I imagine I am sending the request incorrectly.
Yes, we convert the csv to json and then insert to postgres, this is because currently our pg lib doesn't support the pg COPY command(see https://github.com/nikita-volkov/hasql/issues/1), once that's supported we could insert the csv in one go with no additional processing.
Bulk inserting JSON could also be made a lot faster, see https://github.com/PostgREST/postgrest/issues/690.
Curious if the Hasql support is still a blocker for this feature?

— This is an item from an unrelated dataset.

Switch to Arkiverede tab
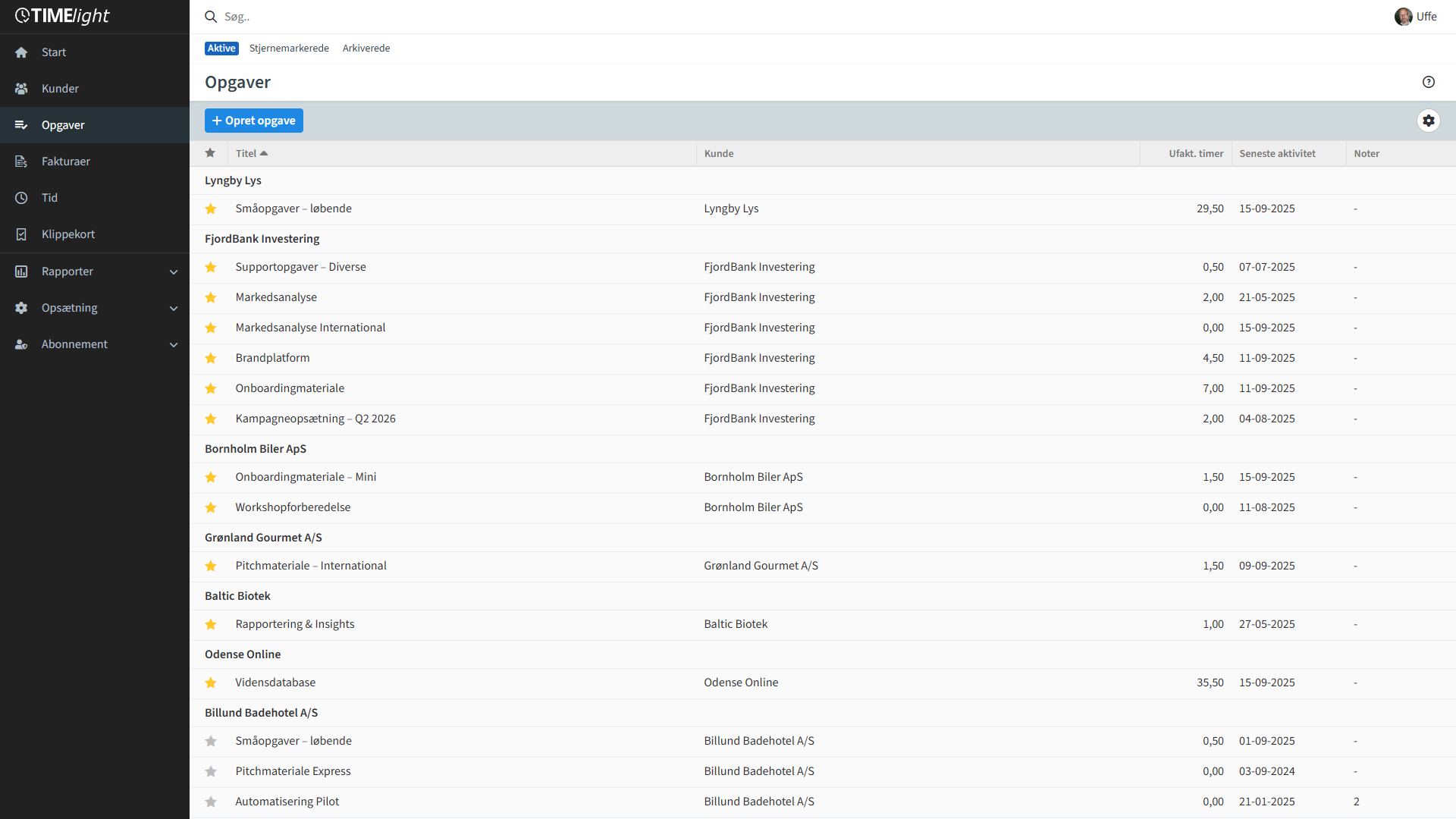The image size is (1456, 819). (366, 48)
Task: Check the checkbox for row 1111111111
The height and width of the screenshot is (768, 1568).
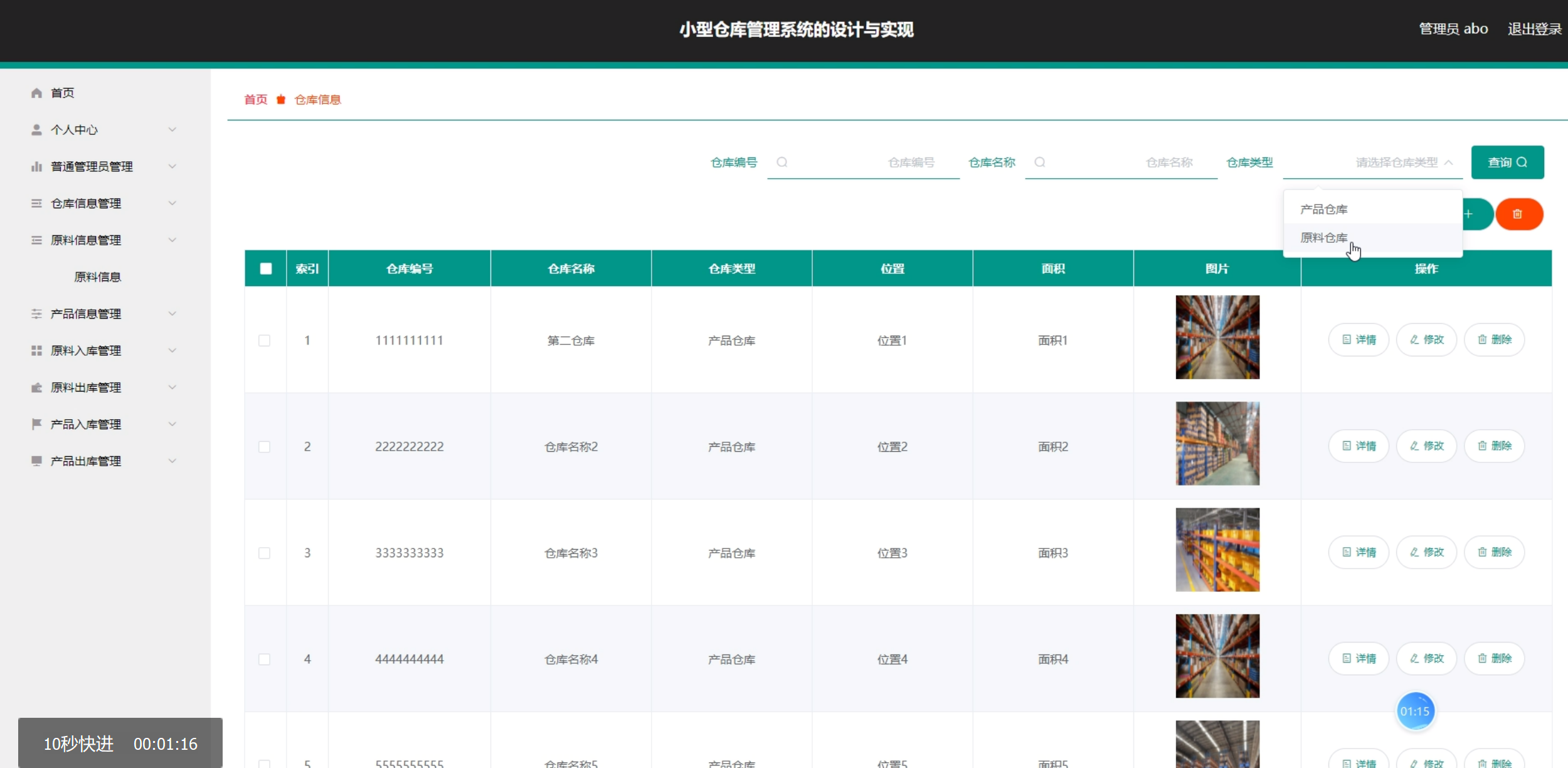Action: tap(265, 341)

@nathancahill No, not really. In fact I don't see us using COPY now since it'll prevent using libpq pipeline mode (https://github.com/PostgREST/postgrest/pull/2707).
I think the solution for this is https://github.com/PostgREST/postgrest/issues/2826, which will provide an escape hatch for doing your own csv parsing in SQL (or any pg language, like plrust) which will have higher perf. I expect to work on it for the next release.